━━━ Records for this exercise

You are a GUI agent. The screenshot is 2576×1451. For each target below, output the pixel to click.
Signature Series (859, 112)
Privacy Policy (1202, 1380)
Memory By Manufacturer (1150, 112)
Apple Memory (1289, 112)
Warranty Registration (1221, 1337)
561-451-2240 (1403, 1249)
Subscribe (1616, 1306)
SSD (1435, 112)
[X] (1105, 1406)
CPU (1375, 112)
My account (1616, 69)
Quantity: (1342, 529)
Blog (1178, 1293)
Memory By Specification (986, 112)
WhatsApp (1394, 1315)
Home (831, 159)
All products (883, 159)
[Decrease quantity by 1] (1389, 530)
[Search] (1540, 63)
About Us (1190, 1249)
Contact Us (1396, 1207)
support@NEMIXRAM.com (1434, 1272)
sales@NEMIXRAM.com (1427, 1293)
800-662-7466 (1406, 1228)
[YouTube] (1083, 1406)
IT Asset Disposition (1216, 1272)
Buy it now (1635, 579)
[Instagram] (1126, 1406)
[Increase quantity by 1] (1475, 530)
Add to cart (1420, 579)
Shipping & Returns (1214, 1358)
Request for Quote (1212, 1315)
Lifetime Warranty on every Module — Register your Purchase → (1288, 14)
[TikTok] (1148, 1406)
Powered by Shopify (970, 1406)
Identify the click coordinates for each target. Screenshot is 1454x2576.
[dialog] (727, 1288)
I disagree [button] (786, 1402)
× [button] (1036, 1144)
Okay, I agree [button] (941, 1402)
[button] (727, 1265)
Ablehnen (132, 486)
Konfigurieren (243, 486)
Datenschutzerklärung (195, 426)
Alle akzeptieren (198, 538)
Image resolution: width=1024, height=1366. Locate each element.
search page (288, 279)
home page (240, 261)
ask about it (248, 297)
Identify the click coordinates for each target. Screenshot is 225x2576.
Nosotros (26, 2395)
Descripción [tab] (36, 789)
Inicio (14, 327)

━━━━━━

## Task details
From the data above, reproduce word for word the lines running from the line with "Home (831, 159)" to the line with "Konfigurieren (243, 486)", ends included.

## Solution to the exercise
Home (831, 159)
All products (883, 159)
[Decrease quantity by 1] (1389, 530)
[Search] (1540, 63)
About Us (1190, 1249)
Contact Us (1396, 1207)
support@NEMIXRAM.com (1434, 1272)
sales@NEMIXRAM.com (1427, 1293)
800-662-7466 (1406, 1228)
[YouTube] (1083, 1406)
IT Asset Disposition (1216, 1272)
Buy it now (1635, 579)
[Instagram] (1126, 1406)
[Increase quantity by 1] (1475, 530)
Add to cart (1420, 579)
Shipping & Returns (1214, 1358)
Request for Quote (1212, 1315)
Lifetime Warranty on every Module — Register your Purchase → (1288, 14)
[TikTok] (1148, 1406)
Powered by Shopify (970, 1406)
Identify the click coordinates for each target. Screenshot is 1454x2576.
[dialog] (727, 1288)
I disagree [button] (786, 1402)
× [button] (1036, 1144)
Okay, I agree [button] (941, 1402)
[button] (727, 1265)
Ablehnen (132, 486)
Konfigurieren (243, 486)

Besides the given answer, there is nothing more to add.